== WORK ORDER ==
Up to and including the line holding "Given: Open the ••• menu on the right panel", write out the data exactly from its first line, but not the pictures.

== DATA RECORDS ==
════════════════════
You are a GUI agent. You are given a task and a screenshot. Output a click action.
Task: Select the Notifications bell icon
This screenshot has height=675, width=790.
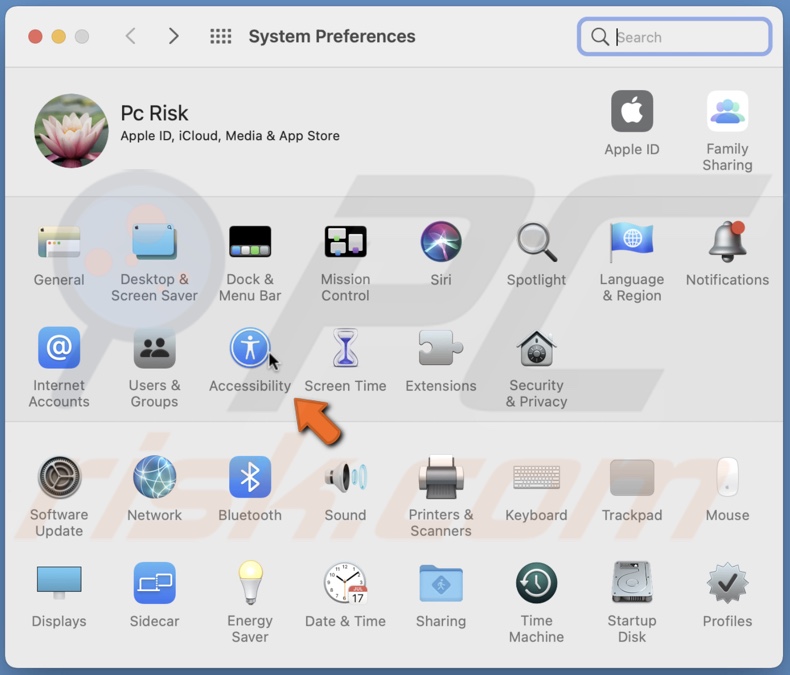727,243
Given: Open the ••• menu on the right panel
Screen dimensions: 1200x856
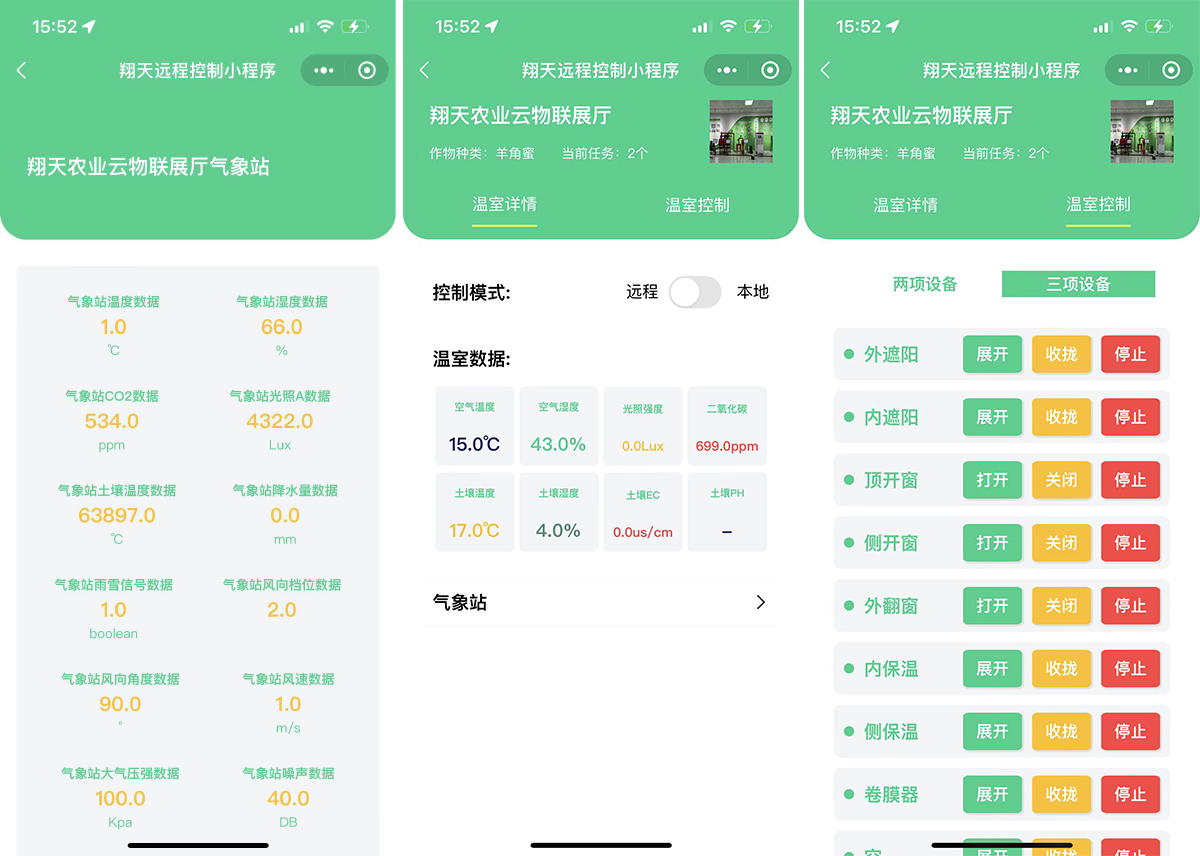Looking at the screenshot, I should pos(1128,70).
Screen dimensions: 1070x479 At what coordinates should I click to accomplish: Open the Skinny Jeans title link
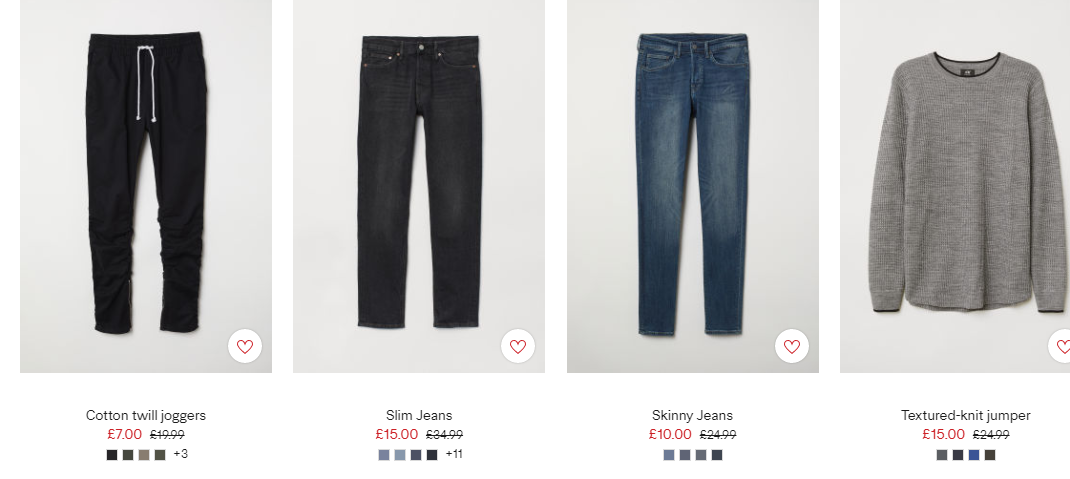coord(692,415)
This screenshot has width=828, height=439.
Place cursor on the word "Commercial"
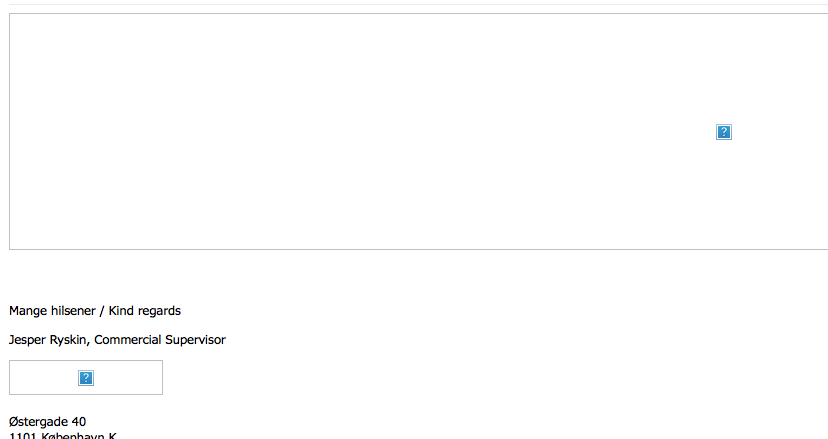127,340
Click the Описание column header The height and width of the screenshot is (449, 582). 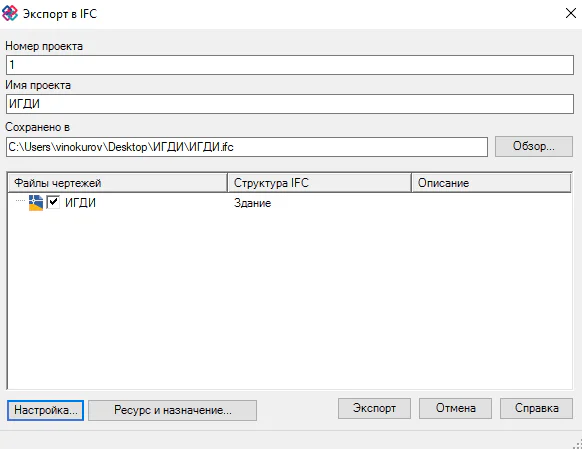[491, 183]
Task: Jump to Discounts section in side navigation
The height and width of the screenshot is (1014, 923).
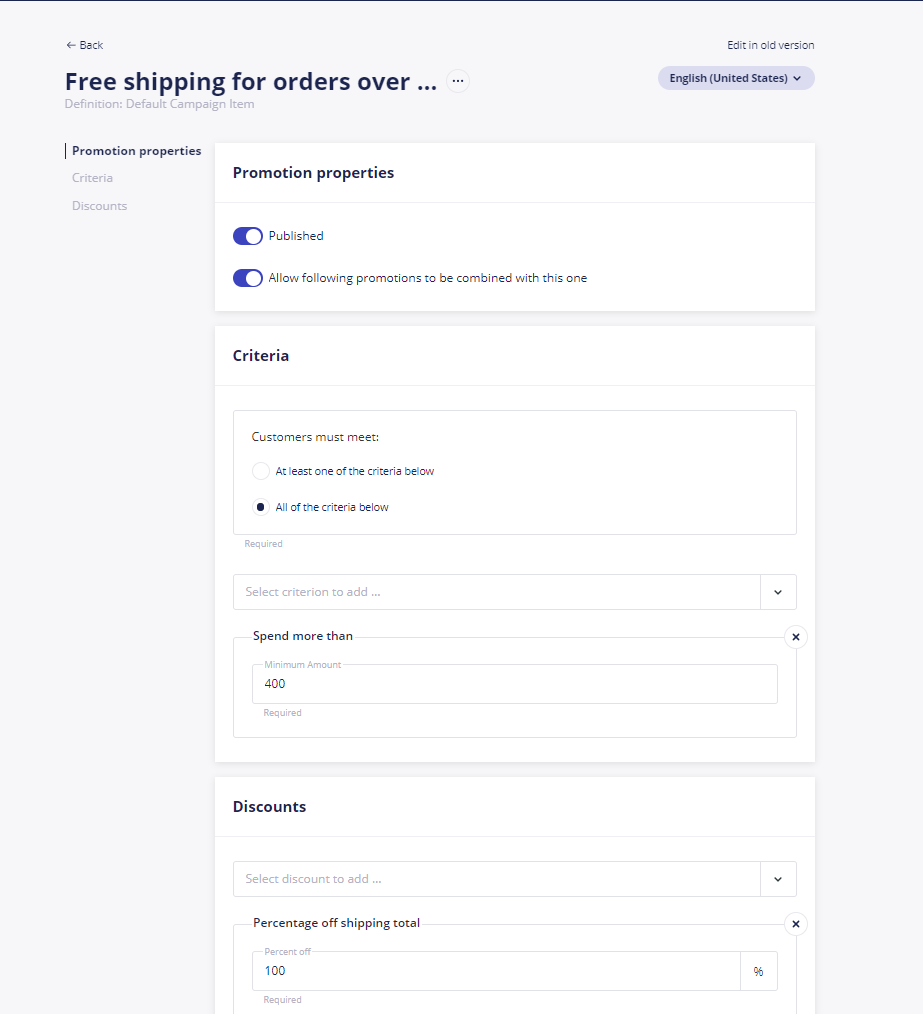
════════════════════
== WRITTEN ANSWER ==
You are a GUI agent. You are given a task and a screenshot. Output a click action.
Task: Select the Notifications bell icon
This screenshot has height=675, width=790.
727,243
Given: Open the ••• menu on the right panel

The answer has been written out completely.